## BEGIN DATASET CONTENT
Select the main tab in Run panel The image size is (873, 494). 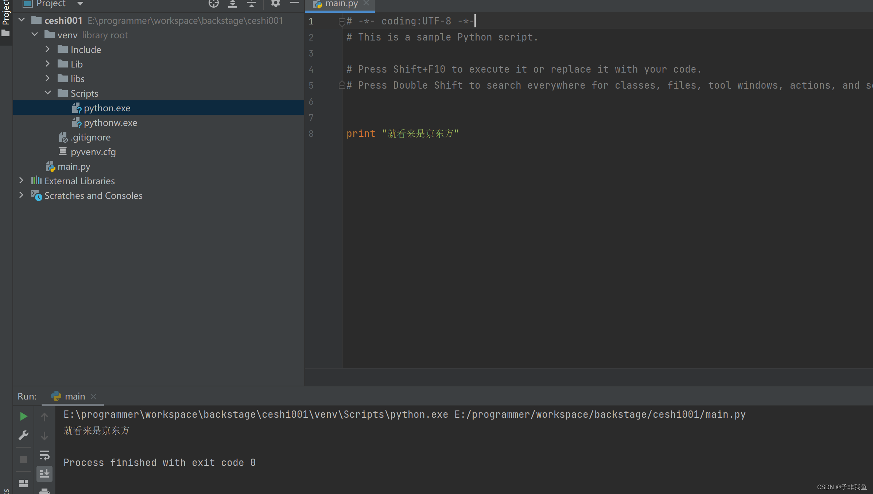pos(74,396)
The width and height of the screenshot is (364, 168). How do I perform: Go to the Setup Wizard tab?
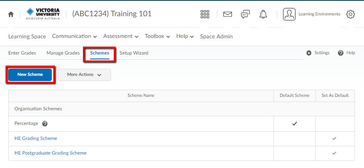pyautogui.click(x=134, y=53)
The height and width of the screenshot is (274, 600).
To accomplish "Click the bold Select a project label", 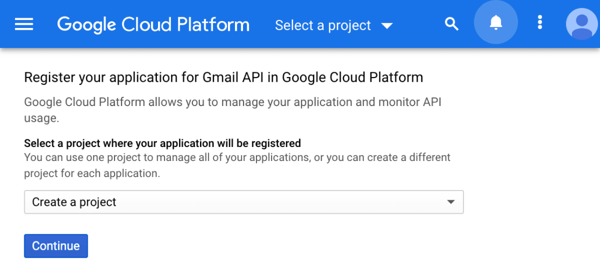I will pyautogui.click(x=162, y=143).
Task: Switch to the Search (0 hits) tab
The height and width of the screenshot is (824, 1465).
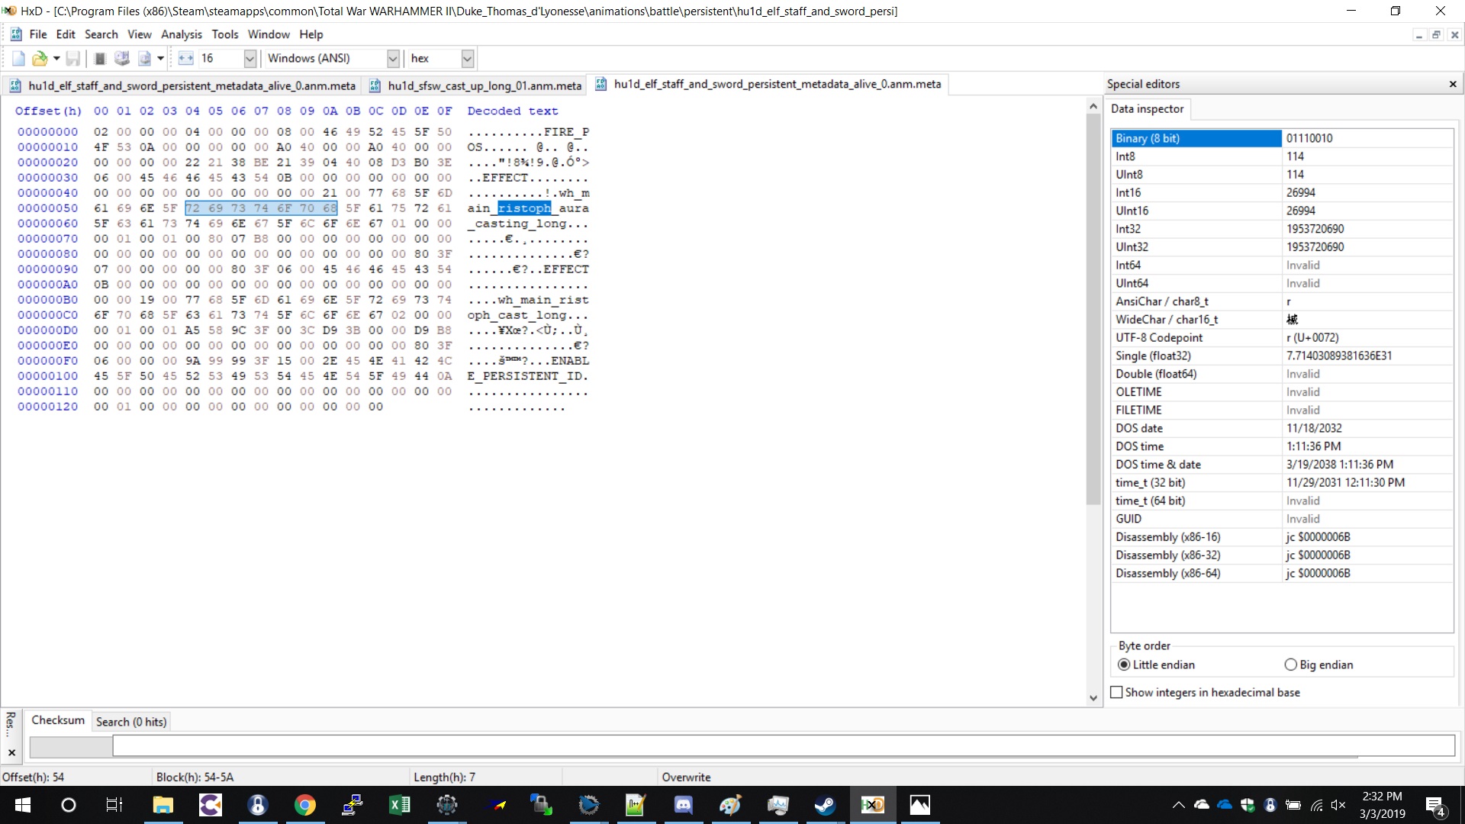Action: pos(130,722)
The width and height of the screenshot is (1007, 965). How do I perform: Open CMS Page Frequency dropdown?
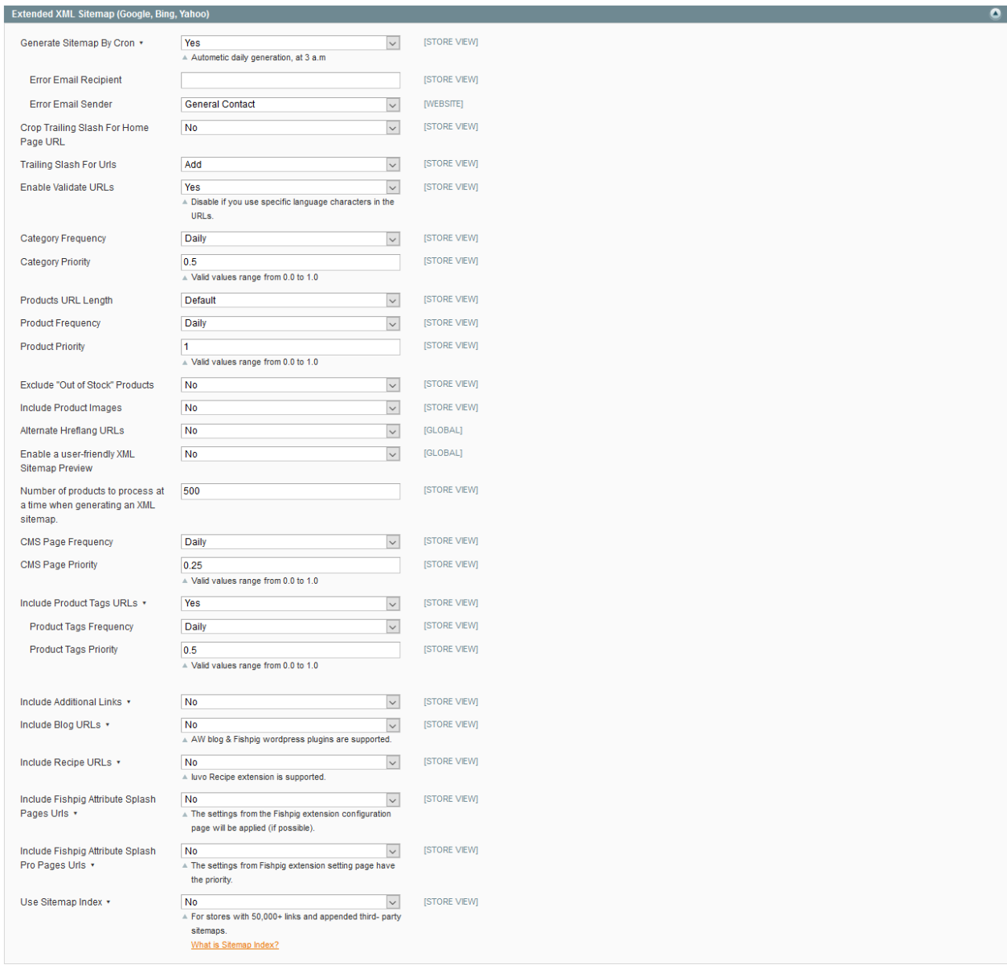point(290,542)
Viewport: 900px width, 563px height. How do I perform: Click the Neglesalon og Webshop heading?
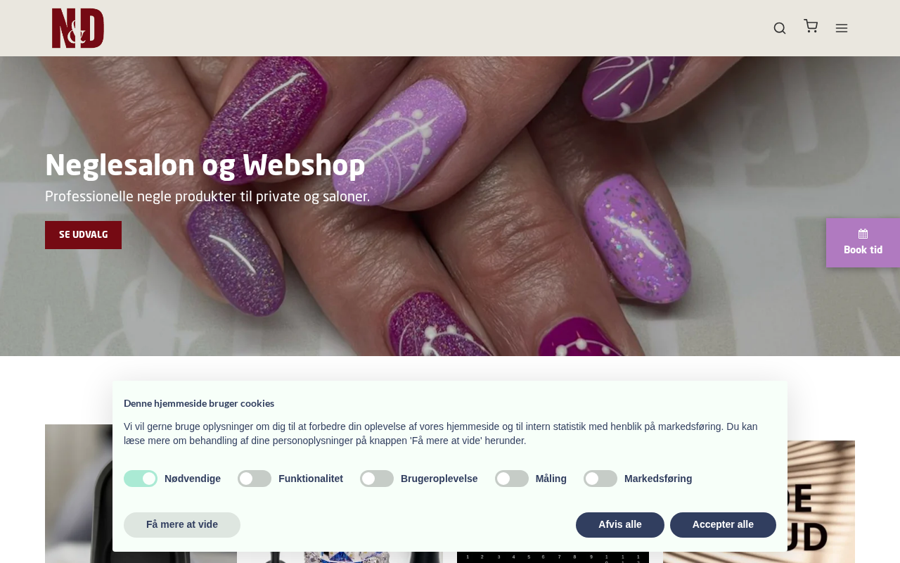click(x=205, y=165)
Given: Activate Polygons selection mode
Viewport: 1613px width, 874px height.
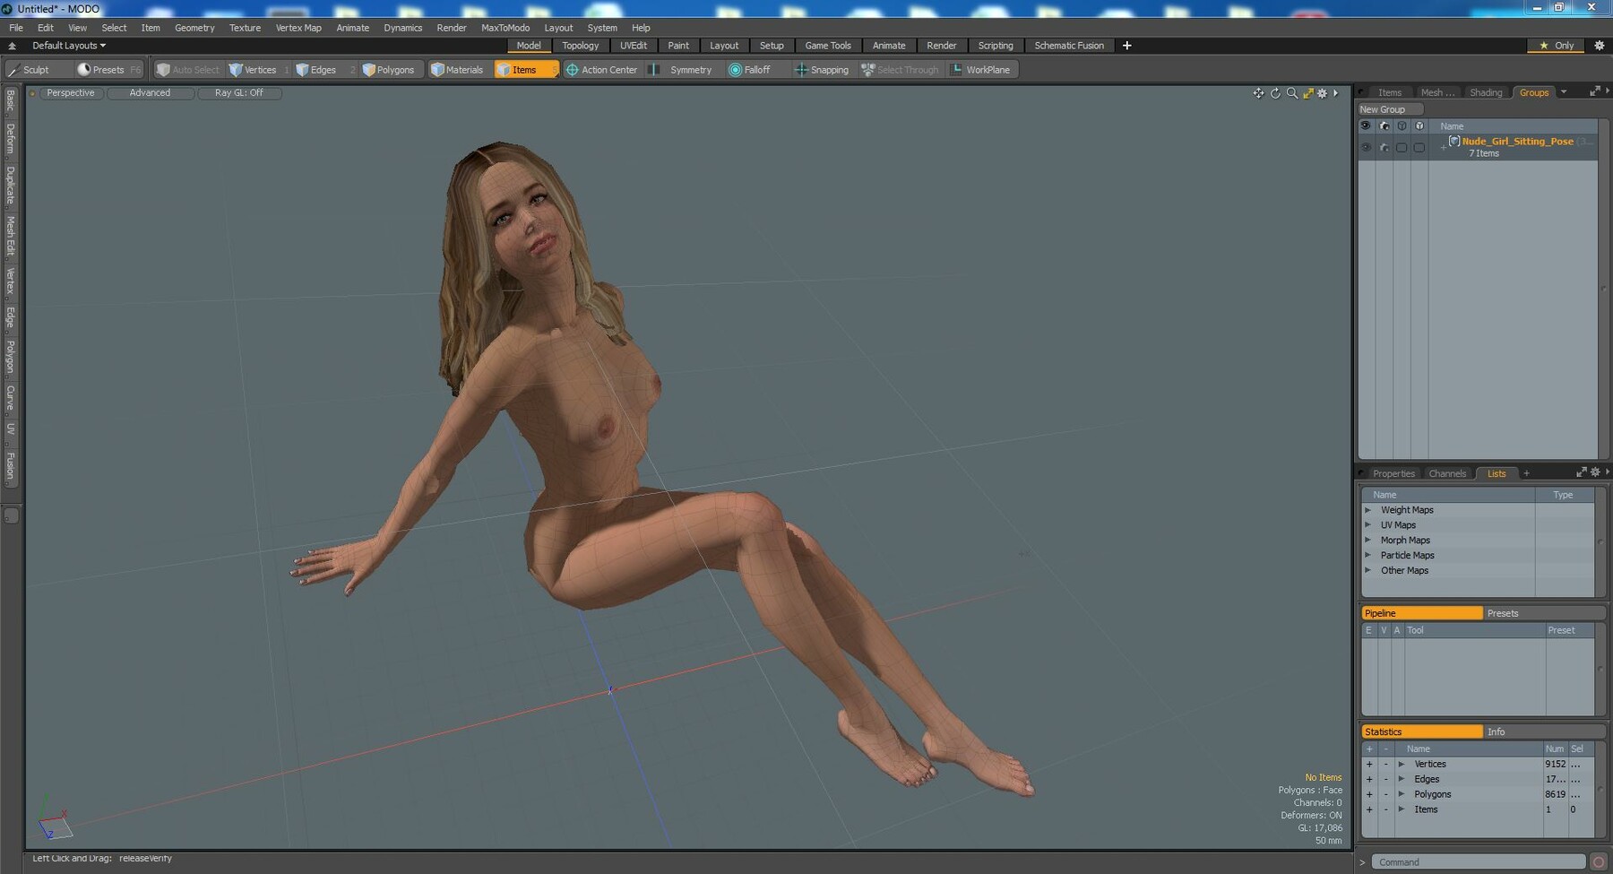Looking at the screenshot, I should pos(389,70).
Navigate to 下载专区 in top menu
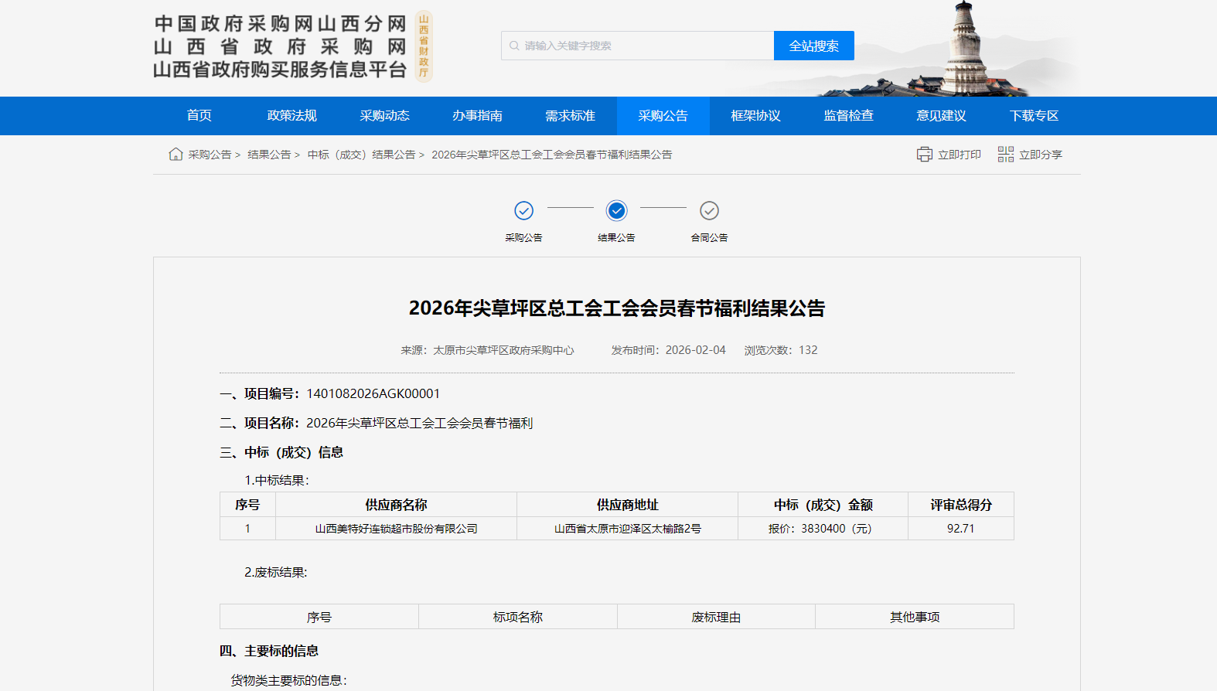This screenshot has height=691, width=1217. 1035,116

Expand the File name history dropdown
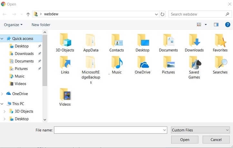(x=165, y=130)
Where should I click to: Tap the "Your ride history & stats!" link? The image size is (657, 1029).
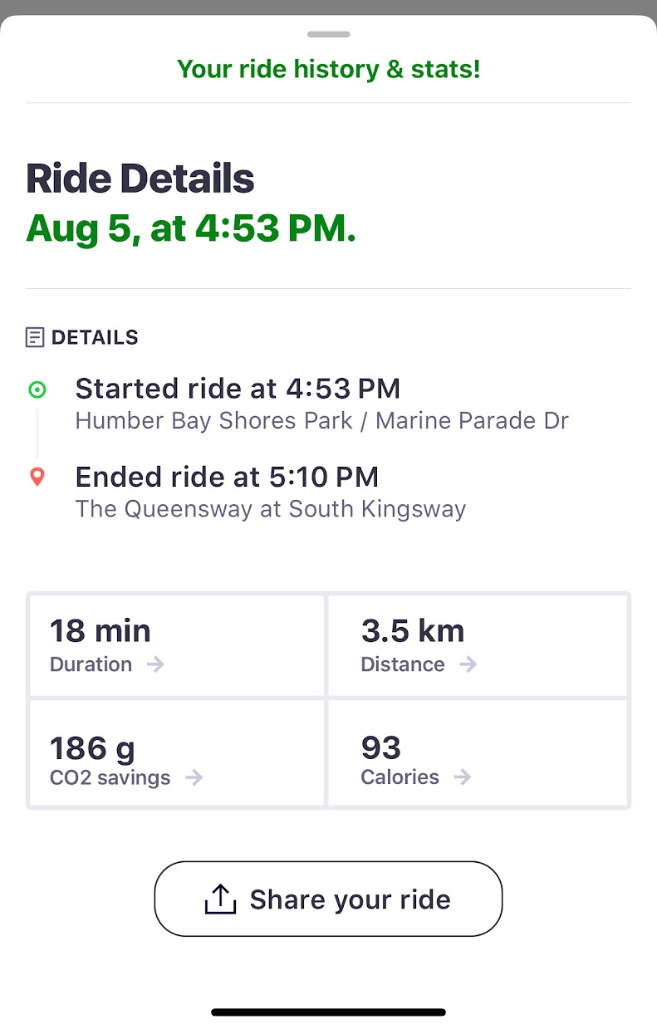[328, 69]
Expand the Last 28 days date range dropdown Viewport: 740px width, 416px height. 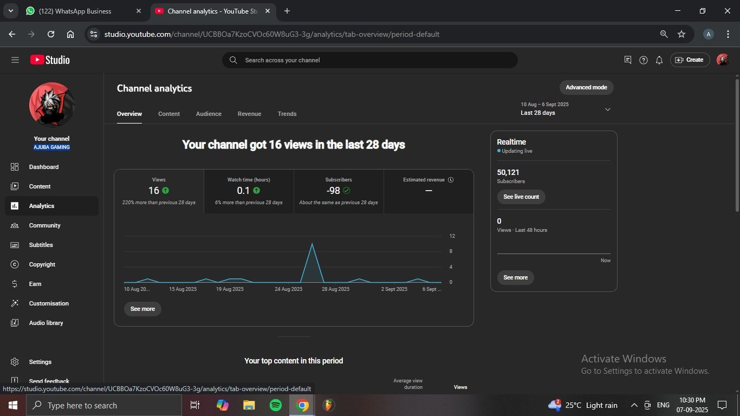pyautogui.click(x=607, y=109)
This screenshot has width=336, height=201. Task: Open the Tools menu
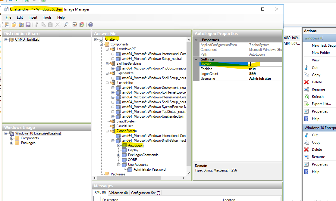(x=47, y=17)
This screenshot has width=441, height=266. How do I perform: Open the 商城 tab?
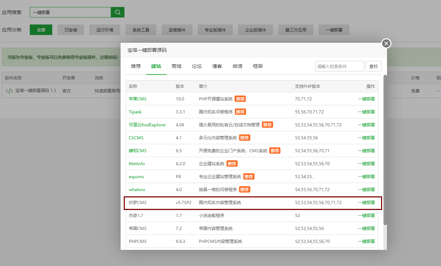tap(177, 66)
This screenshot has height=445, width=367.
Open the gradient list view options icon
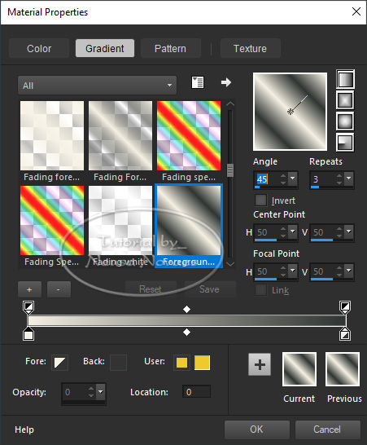point(198,82)
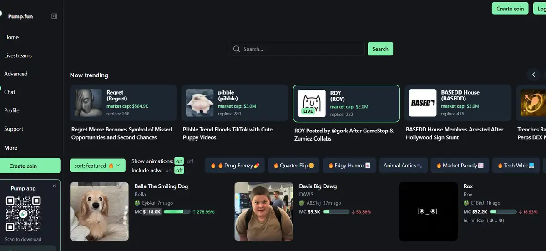Click the Eyk4ui creator avatar icon
Viewport: 546px width, 251px height.
click(137, 203)
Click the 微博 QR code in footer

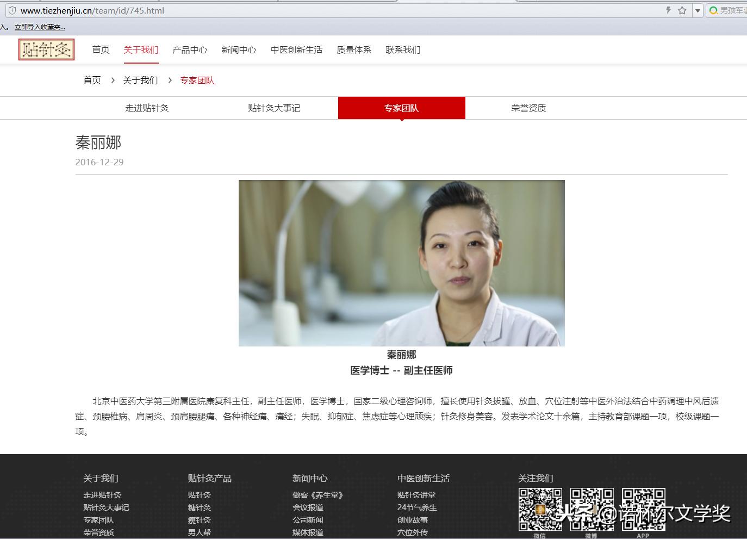point(592,508)
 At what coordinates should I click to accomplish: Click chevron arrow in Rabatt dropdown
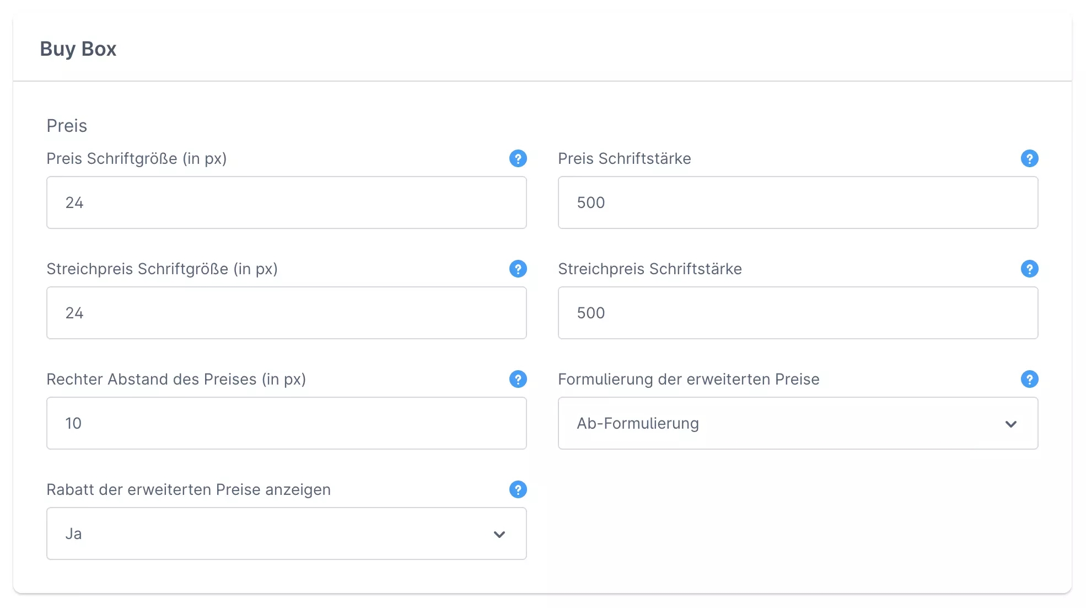point(499,534)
## END DATASET CONTENT
DIRECTIVE: Repeat word for word the part of the material that opens with the line containing "This screenshot has width=336, height=201." and runs through the end of the material, leaving the pictures out of your answer.

THE REPLY:
This screenshot has width=336, height=201. Task: Open the Tools menu
(x=47, y=17)
This screenshot has width=441, height=266. How do I perform: Open the 商城 tab?
tap(177, 66)
This screenshot has height=445, width=367.
Open the gradient list view options icon
point(198,82)
Click the Eyk4ui creator avatar icon
Viewport: 546px width, 251px height.
click(137, 203)
Click the 微博 QR code in footer

point(592,508)
 At what coordinates should I click to accomplish: Click chevron arrow in Rabatt dropdown
point(499,534)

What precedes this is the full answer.